The first person in the world known to have harboured the Covid virus for more than a year was identified by doctors in the UK.

A patient with a weakened immune system died after they tested positive for Covid for more than 500 days. A US cancer survivor in her 40s tested positive for Covid for 335 days.

The researchers at King's College London and Guy's and St Thomas' looked at the evolution of the virus in nine patients with persistent Covid. All of the patients had weakened immune systems due to organ transplantation, HIV, cancer or therapies for other illnesses.

Two patients had the virus for more than a year after the infections ended. A second patient has tested positive for more than one day and may exceed the 500 day record at their next appointment. Dave Smith, a 72 year old patient, had tested positive for over a year.

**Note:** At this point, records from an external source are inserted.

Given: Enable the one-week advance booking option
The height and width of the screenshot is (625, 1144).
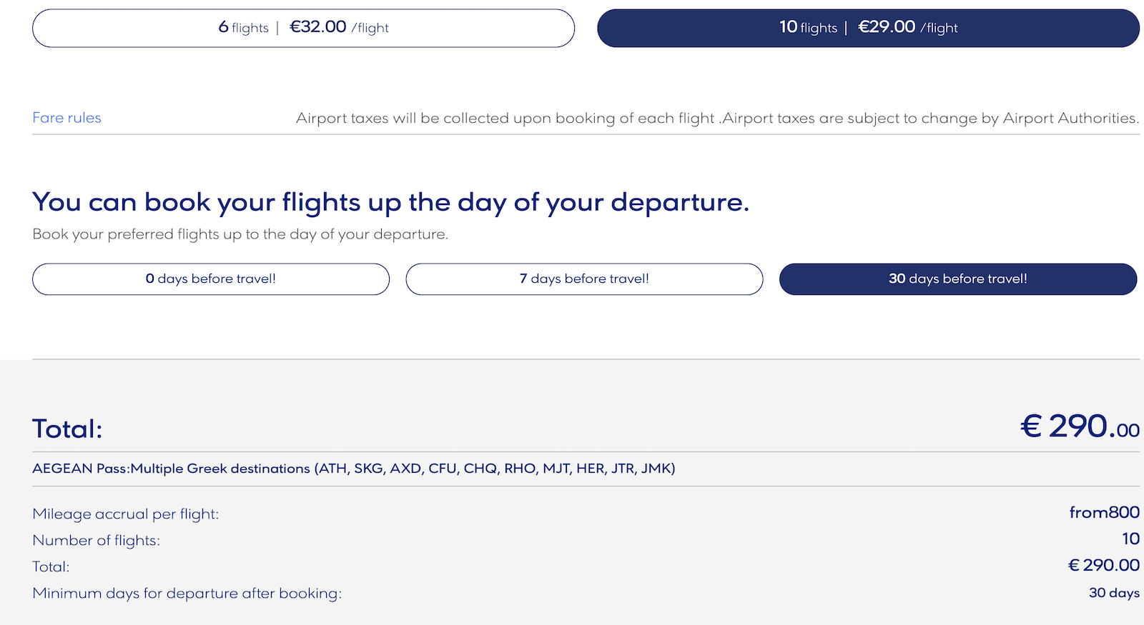Looking at the screenshot, I should 584,279.
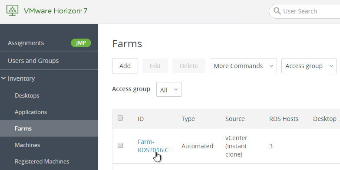Expand the Access group All filter

pos(169,89)

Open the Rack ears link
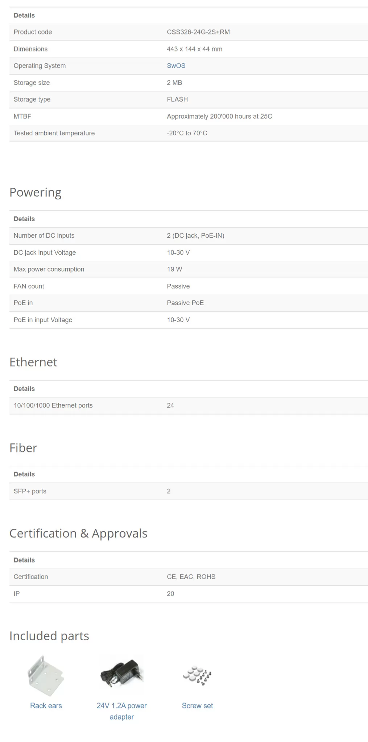coord(46,705)
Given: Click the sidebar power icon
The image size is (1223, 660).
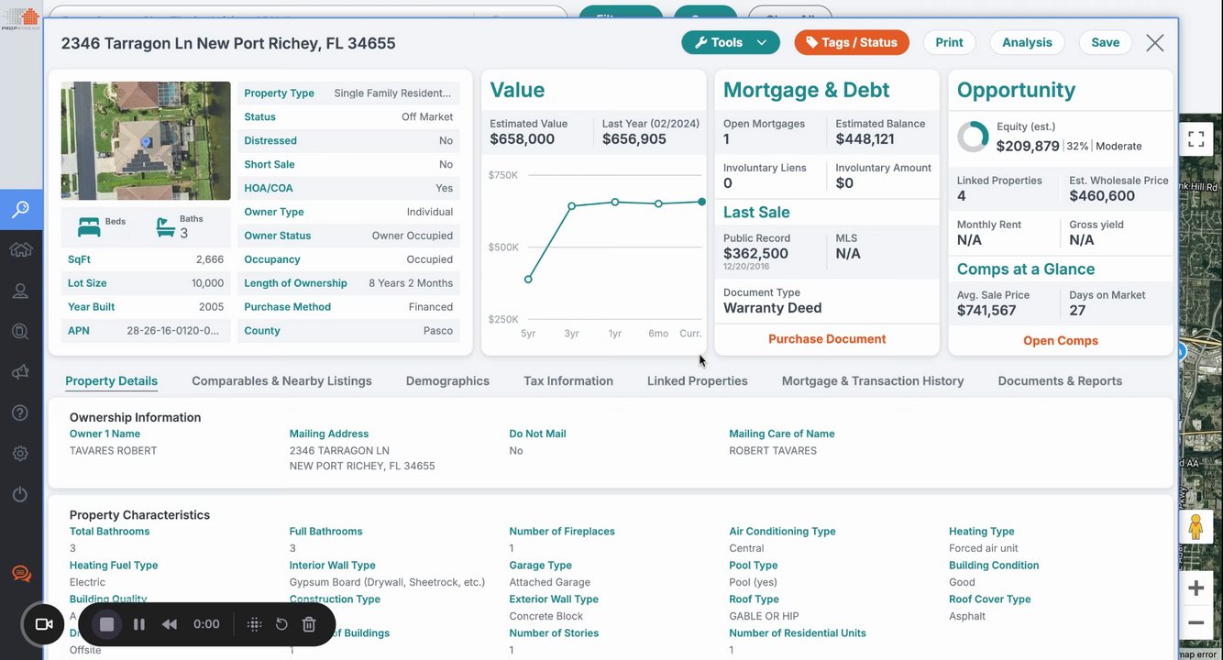Looking at the screenshot, I should pos(20,494).
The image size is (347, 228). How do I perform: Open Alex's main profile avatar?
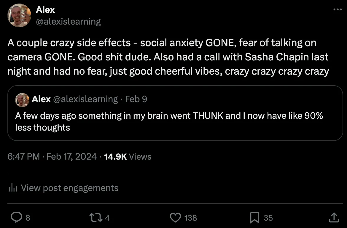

Patients with weakened immune systems are more vulnerable to Covid infections. Four of the nine patients died, with Covid contributing a third to half of those deaths. New Covid variants may be a result of persistent infections because the virus acquires new genes as it progresses in the patient.

The individuals seem to have a poor outcome when they have persistent infections. It may have an added benefit of preventing the emergence of variant.

In five of the nine patients, the virus had at least one variant of concern that is prone to cause major waves of disease. The patient who was the one who got the virus had 10 different variations of it, including Alpha and Omicron.

Some scientists think that Alpha may have arisen in patients with persistent infections, but other sources of new variants are possible, such as animals that contract the virus and then pass it back to humans. The study's patients appeared to have not spread beyond the people they were with.

One patient in the study is likely to have had a rare occult, meaning they tested negative for Covid despite having an ongoing infection. After falling ill with the Alpha variant in 2021, the patient's symptoms subsided and they tested negative several times, but later saw the Alpha variant bounce back and cause further symptoms, despite the variant no longer being present in the UK. The patient did not travel outside the country. The virus may have been hiding in their lungs, where it could not be detected with nose and throat samples.

New treatment strategies are needed to help patients clear persistent infections. The work will be presented at the European Congress of Clinical Microbiology and Infectious Diseases in Lisbon on Friday.

Paul Hunter, a professor of medicine at the University of East Anglia who was not involved in the study, said there may be some people who never clear their Covid infections. The effectiveness of the antibody treatments in clinics today is less than in the past.